Content starts

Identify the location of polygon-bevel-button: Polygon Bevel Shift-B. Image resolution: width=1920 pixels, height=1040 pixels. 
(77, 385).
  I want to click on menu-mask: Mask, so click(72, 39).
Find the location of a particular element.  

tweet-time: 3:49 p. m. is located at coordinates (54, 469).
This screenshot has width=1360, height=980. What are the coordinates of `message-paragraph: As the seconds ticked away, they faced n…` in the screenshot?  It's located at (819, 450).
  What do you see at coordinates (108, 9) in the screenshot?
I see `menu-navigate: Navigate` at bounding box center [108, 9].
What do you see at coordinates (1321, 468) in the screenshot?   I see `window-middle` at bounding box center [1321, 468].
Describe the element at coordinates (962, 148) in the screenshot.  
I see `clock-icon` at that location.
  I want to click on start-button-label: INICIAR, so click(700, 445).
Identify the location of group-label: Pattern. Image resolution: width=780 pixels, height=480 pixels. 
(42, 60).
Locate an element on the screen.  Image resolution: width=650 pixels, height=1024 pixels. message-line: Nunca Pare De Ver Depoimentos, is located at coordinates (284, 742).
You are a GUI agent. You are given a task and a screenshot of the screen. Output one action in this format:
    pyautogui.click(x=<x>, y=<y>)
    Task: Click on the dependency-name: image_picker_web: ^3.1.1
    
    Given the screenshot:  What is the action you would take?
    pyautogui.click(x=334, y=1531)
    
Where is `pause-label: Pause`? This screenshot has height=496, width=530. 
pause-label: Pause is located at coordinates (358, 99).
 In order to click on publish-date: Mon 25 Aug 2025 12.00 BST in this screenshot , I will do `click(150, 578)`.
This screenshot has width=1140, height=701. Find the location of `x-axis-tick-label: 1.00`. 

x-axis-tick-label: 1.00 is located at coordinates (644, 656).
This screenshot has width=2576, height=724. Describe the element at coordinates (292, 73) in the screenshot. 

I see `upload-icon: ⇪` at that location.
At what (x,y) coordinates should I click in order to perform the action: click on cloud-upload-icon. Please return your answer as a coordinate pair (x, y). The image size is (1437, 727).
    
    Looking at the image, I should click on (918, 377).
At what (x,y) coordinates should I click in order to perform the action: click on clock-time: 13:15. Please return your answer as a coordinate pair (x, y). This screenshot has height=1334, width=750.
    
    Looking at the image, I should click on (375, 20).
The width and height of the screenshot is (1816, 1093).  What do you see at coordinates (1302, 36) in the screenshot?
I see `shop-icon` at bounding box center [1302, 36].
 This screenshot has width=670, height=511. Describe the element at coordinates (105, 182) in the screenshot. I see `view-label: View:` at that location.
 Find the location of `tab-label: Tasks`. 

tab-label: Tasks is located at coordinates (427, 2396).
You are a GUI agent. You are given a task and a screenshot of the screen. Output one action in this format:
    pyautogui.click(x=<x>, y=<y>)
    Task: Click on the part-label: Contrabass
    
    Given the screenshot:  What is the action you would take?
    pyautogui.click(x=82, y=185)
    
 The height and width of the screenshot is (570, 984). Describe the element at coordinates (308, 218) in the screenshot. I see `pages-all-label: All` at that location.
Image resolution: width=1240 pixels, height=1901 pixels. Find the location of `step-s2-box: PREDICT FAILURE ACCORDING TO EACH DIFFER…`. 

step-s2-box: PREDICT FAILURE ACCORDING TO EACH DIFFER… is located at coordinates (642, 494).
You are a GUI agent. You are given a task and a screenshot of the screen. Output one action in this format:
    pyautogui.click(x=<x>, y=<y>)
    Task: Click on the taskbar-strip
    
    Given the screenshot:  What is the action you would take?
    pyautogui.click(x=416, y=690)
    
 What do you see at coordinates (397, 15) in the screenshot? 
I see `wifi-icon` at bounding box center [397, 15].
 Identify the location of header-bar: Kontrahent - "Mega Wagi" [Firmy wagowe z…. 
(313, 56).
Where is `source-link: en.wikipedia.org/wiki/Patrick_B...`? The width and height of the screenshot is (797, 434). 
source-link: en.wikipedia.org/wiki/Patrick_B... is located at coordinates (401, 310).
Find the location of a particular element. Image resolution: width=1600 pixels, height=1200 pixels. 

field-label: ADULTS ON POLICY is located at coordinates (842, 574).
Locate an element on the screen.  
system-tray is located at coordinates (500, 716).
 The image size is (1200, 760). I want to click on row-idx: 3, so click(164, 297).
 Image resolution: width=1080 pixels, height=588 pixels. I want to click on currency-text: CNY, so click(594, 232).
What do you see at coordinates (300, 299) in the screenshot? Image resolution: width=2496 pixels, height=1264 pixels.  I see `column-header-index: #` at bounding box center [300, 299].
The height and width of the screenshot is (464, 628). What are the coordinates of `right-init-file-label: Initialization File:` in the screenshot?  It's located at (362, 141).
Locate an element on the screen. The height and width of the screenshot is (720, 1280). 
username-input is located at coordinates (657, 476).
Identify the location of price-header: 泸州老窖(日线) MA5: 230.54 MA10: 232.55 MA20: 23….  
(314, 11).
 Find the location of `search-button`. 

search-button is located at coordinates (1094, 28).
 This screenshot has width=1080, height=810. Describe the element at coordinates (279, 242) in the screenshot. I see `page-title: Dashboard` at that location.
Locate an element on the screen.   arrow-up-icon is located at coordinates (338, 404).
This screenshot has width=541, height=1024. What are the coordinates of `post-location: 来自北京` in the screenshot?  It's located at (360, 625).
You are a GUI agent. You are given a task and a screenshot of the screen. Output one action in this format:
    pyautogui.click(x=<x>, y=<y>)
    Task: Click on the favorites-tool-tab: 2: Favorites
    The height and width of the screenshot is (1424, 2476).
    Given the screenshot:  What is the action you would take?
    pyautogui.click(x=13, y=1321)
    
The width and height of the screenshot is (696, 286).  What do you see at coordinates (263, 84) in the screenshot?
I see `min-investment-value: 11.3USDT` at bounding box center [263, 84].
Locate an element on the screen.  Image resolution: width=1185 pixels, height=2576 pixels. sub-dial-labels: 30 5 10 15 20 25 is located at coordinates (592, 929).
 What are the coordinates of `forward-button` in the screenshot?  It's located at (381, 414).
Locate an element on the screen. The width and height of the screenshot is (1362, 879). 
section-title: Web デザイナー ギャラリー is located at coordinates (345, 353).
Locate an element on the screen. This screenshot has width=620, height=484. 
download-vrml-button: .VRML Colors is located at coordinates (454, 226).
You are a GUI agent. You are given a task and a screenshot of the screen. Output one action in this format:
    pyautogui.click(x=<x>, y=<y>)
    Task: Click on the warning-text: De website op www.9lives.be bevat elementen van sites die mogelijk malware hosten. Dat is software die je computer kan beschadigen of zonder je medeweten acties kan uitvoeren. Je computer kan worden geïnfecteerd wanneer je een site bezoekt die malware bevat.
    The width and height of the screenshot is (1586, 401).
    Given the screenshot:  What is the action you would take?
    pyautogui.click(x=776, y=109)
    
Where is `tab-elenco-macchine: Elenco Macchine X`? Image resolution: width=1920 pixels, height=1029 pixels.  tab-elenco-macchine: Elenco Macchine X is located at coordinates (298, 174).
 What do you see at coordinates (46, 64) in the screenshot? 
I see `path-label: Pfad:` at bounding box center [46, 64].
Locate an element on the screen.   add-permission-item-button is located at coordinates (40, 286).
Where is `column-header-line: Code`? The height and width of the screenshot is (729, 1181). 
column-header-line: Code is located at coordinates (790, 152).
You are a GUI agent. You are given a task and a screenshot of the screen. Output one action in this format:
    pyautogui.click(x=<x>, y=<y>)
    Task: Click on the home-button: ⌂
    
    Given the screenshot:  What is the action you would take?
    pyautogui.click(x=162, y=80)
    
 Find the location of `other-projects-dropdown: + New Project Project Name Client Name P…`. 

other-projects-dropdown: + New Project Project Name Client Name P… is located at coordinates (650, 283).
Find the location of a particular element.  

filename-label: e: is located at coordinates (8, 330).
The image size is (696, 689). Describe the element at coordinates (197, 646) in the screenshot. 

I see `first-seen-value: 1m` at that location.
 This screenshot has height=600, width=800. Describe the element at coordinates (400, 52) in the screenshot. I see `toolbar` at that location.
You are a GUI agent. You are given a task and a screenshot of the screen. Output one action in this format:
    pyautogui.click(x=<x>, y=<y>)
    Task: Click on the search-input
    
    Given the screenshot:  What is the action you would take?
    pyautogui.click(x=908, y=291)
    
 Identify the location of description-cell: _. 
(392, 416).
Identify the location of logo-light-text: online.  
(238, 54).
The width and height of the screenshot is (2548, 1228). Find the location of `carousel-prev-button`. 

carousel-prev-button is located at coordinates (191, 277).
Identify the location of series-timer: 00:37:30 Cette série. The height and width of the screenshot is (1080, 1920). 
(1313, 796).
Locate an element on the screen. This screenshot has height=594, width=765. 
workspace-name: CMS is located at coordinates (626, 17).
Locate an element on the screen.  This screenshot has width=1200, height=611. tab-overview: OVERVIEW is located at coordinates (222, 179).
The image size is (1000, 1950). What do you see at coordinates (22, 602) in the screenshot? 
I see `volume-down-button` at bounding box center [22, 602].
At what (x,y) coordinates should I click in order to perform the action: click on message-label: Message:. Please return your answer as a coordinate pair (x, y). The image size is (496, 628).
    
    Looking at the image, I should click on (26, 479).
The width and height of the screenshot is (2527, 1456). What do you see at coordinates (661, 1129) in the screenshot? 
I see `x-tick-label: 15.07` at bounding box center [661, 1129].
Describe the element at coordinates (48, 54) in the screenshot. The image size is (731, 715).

Content ends

= What is required =
Extract every line of the items, from the line containing "This screenshot has width=2576, height=724." down through the line containing "Looking at the image, I should click on (918, 377).", and reproduce them verbatim.

= Written response =
This screenshot has width=2576, height=724. Describe the element at coordinates (292, 73) in the screenshot. 

I see `upload-icon: ⇪` at that location.
At what (x,y) coordinates should I click in order to perform the action: click on cloud-upload-icon. Please return your answer as a coordinate pair (x, y). The image size is (1437, 727).
    
    Looking at the image, I should click on (918, 377).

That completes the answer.